Almost all respondents reported they are discussing at least one tactic to prepare for quantum computing, but two in five see this as a difficult challenge. The top challenges in this respect include, cost lack of staff knowledge and worries that TLS vendors will not have upgraded certificates in time.

“It is encouraging to see that so many companies understand the risk and challenges that quantum computing poses to enterprise encryption,” said Tim Hollebeek, Industry and Standards Technical Strategist at Digicert. “With the excitement and potential of quantum technologies to impact our world, it's clear that security professionals are at least somewhat aware of the threats that quantum computers pose to encryption and security in the future. With so many engaged, but lacking good information about what to do and how to prepare, now is the time for companies to invest in strategies and solutions that will help them get ahead of the game and not get caught with their data exposed when the threats emerge."

Enterprises are beginning to prepare for quantum computing, with a third reporting they have a PQC budget and another 56 percent working on establishing a PQC budget. In terms of specific activities, not surprisingly, “monitoring” was the top tactic currently employed by IT. Understanding their organisation’s level of crypto-agility came next. This reflects the understanding that when the time comes to make a switch to PQC certificates, enterprises need to be ready to make the switch quickly and efficiently.

The top three current IT tactics were understanding the organisation’s current level of risk, building knowledge about PQC and developing TLS best practices.
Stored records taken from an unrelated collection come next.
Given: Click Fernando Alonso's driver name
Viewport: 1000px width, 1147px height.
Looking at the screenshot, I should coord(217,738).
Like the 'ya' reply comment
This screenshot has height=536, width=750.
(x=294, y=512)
The Digicert 2019 Post Quantum Crypto Survey points to three best practices for companies ready to start planning their strategies for securing their organisations for the quantum future.  First, know your risk and establish a quantum crypto maturity model;  understand the importance of crypto-agility in your organisation and establish it as a core practice.  And finally, work with leading vendors to establish digital certificate best practices and ensure they are tracking PQC industry progress to help you stay ahead of the curve, including with their products and solutions. Change rarely happens quickly, so it’s better not to wait, but to address your crypto-agility now.